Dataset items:
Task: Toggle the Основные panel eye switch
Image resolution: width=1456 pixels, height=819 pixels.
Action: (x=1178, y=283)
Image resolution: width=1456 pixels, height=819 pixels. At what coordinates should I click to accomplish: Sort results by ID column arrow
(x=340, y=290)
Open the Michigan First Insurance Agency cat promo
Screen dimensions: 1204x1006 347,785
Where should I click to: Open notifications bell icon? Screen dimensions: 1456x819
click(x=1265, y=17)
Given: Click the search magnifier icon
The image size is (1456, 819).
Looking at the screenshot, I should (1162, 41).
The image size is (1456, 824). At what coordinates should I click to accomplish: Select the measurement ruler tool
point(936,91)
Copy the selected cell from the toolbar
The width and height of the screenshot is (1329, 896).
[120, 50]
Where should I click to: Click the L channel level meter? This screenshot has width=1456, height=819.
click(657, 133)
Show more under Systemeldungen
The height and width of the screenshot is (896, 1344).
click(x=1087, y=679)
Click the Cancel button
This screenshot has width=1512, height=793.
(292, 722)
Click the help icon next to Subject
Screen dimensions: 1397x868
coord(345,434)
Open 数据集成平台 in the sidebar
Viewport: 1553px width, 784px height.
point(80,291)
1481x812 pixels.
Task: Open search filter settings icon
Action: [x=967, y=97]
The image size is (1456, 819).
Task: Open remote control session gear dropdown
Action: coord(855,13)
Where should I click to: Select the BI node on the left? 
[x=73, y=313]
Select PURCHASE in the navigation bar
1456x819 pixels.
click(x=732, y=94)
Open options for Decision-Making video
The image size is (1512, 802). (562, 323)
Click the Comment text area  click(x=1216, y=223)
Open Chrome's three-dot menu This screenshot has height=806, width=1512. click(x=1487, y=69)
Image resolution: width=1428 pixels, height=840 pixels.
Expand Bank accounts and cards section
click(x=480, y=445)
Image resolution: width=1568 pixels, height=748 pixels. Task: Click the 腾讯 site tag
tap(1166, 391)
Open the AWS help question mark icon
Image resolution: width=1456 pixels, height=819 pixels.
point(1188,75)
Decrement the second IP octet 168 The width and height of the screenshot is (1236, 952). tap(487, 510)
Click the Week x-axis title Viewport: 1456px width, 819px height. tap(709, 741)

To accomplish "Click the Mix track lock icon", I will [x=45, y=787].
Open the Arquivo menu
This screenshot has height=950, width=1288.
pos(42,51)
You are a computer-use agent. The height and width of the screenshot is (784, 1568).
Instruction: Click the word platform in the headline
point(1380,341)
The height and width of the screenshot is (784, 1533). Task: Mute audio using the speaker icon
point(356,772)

## What this task involves
Give back exactly the lines from the line containing "Open the Arquivo menu" to the end of the entries, and no other lines.

## Finished exercise
Open the Arquivo menu
This screenshot has height=950, width=1288.
pos(42,51)
You are a computer-use agent. The height and width of the screenshot is (784, 1568).
Instruction: Click the word platform in the headline
point(1380,341)
The height and width of the screenshot is (784, 1533). Task: Mute audio using the speaker icon
point(356,772)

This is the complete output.